Well, Interior Cabinet Secretary Kipchumba Murkomen recently
crossed the border and campaigned for President Yoweri Museveni in Sebei,
Eastern Uganda. I am just wondering — and of course, this is wild imagination —
what if President Museveni lost the election? How would the Kenyan government,
which campaigned for him in Eastern Uganda, relate to the unlikely new
president of Uganda? Would it start with an apologetic note verbal?
Luckily, Ugandan presidential elections have produced few surprises in nearly
40 years, so the Kenyan government can safely campaign in Eastern Uganda.
But it was not safe in the Ugandan capital Kampala for two
Kenyans — Bob Njagi and Nicholas Oyoo — who crossed the same border to support
opposition leader Bobi Wine. Unlike CS Murkomen, who campaigned for President
Museveni, Njagi and Oyoo were not safe turning up to support opposition leader
Bobi Wine. They were abducted and taken away, and their whereabouts remain
unknown. As a regional trailblazer in multiparty politics, Kenyan campaigns in
Uganda would have been laudable if it was about exporting the good, not our
bad manners.
The Kenyan campaign team in Eastern Uganda shamelessly
fronted ethnic ties to a local community there — the Sebei. It was a
region-specific assignment inspired by ethnicity, not ideology. It was such a
Kenyan outing. One speaker even told the Sebei crowd to support Museveni now
and, in 2027, to return home and vote for President Ruto.
And yet, if there was anything to discuss in Uganda, it
should not have been the politics of tribe. It should have been the politics of
principle. The conversation could have risen higher — to trade, governance, or
regional integration. In fact, colours should have been a uniting factor. The
yellow of UDA and the yellow of NRM could have been a starting point for ideas.
But instead, we reduced a cross-border moment to a
neighbourhood affair — an ethnic performance dressed up as politics. And why
didn’t the Kenyan campaign experts explore, say, the Buganda region, where
President Museveni’s opponent holds sway?
Meanwhile, as Murkomen’s team campaigned freely in Eastern
Uganda, two other Kenyans disappeared in the west — their only mistake being on
the opposition side of Uganda’s political divide.
The irony?
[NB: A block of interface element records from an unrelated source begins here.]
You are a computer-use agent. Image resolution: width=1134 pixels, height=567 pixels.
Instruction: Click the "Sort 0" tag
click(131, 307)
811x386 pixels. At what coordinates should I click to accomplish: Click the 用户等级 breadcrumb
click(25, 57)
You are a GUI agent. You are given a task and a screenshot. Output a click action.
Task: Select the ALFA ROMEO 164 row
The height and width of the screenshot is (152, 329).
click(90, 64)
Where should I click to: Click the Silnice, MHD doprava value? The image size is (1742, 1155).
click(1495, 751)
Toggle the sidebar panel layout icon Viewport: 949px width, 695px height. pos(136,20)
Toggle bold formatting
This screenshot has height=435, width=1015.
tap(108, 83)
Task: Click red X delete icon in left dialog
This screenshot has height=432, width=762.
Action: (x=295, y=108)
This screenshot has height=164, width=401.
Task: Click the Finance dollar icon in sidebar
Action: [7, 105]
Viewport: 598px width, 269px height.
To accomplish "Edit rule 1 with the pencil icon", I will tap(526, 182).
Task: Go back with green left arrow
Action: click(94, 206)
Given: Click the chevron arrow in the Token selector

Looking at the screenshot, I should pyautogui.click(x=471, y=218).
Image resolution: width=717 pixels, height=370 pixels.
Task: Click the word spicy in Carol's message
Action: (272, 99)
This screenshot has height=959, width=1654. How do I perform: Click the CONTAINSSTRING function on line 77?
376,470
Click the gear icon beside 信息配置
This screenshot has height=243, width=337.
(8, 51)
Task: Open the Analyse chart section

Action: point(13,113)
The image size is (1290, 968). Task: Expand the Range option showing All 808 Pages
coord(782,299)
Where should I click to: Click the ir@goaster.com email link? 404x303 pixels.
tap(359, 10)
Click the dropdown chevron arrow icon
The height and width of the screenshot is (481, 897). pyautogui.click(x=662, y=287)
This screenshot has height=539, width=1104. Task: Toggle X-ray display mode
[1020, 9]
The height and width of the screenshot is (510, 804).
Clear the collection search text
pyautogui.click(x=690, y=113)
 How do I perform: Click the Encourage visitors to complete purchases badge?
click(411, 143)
The same Cabinet Secretary who crossed the border
unbothered to campaign for one side now heads the ministry that should be
asking what happened to the two men who crossed to campaign for the other.
Sometimes, our politics is not just careless — it’s cruel in
its contradictions. Because if it was right for Murkomen to campaign for
Museveni, then surely it cannot be wrong for Njagi and Oyoo to support Bobi
Wine. Democracy doesn’t stop at the border — neither should accountability.
In biblical terms, this is an invitation to Interior CS
Murkomen, who campaigned in Eastern Uganda, to be a brother’s keeper for Bob
Njagi and Nicholas Oyoo, who campaigned in Western Uganda.